Among those animation fiascos were:
Topo Gigio - Little Orphan Annie - Broom-Hilda - Don Martin's Captain Klutz - Betty Boop
But probably my biggest professional regret is that of never having met a single member of The Beatles -- although there's still a chance of that happening: Now that Paul McCartney is toying with the notion of converting to Judaism, I'm hoping I might bump into him at a Friday night synagogue service in some "meet-cute" incident –- like, maybe he and I having a comical tug-of-war over the one remaining yarmulke.
Over the years, it's been both my pleasure and privilege to have collaborated, and in some cases formed life-long friendships, with a number of overwhelmingly talented producers, comedy writers, artists, and cartoonists, too many of whom -- sadly -- are now gone.
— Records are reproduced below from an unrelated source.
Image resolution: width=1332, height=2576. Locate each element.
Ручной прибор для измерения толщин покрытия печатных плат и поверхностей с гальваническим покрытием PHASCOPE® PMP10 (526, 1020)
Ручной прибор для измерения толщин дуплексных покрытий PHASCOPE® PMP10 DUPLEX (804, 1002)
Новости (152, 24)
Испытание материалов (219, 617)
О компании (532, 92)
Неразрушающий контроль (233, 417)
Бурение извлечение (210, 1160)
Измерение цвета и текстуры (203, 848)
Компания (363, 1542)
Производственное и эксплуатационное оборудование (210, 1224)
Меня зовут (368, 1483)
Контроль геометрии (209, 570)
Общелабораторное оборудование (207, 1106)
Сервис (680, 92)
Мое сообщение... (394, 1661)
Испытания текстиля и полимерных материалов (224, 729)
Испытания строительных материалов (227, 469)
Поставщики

The list includes:
SERGIO ARAGONÉS - RALPH BAKSHI - JOE BARBERA - GEORGE BURDITT - JOHN CANDY - WILL ELDER - MARC EVANIER - AL FELDSTEIN - AL GORDON - AL JAFFEE - LLOYD KAUFMAN - ARNIE KOGEN - WOODY KLING - HARVEY KURTZMAN - MELL LAZARUS - NORMAN LEAR - STAN LEE - DAVID LEVINE - MARGARET LOESCH - CHUCK LORRE - ALAN MANINGS - NORMAN MAURER - CHUCK MCCANN - NICK MEGLIN - CAROLE BRUCE MENDELSOHN - PHIL MENDEZ - DOUG MOLITOR - JIM MULLIGAN - DAVID PANICH - HOWIE POST - JERRY ROBINSON - ARNIE ROSEN - LYNN ROTH - LEW SAYRE SCHWARTZ - ERICH SEGAL - SCOTT SHAW! - JERRY SIEGEL - FRED SILVERMAN - LEONARD STARR - ARNIE SULTAN - ALEX TOTH - MORT WALKER - PAUL WAYNE - ED. WEINBERGER - DAVID WISE - FRED WOLF - WALLY WOOD
As for the future...
Lately, I've primarily focused my energies on creating highly entertaining reading matter, in both hard copy and electronic formats.
I’m currently in the process of completing the close-to-unbelievable life story of the late Pat Morita -– of both stand-up comedy and “The Karate Kid” fame. Click Here For Opening Chapter
There’s also a Jacky’s Diary-style cartoon book, titled “Stuff I'm Lerning in Skool” -– a comical commentary on our currently abysmal system of public education.
Click Here For Sample Pages
And also, “Montezuma’s Revenge” –- an outrageous, 375-page black comedy memoir, recoujnting my six surrealistic years of living in Mexico during the 1950s. Click Here For Opening Chapter
I thought it fitting to end this saga with still another Al Gordon story:
One morning he showed up at the writers’ room complaining of a maddening and relentless"clicking” sound in his ear. On that same day, another writer arrived with the grim news that his doctor discovered he had the beginning stages of often-fatal colon cancer. In a clumsy attempt to console him, Al said, “At least yours isn’t clicking.”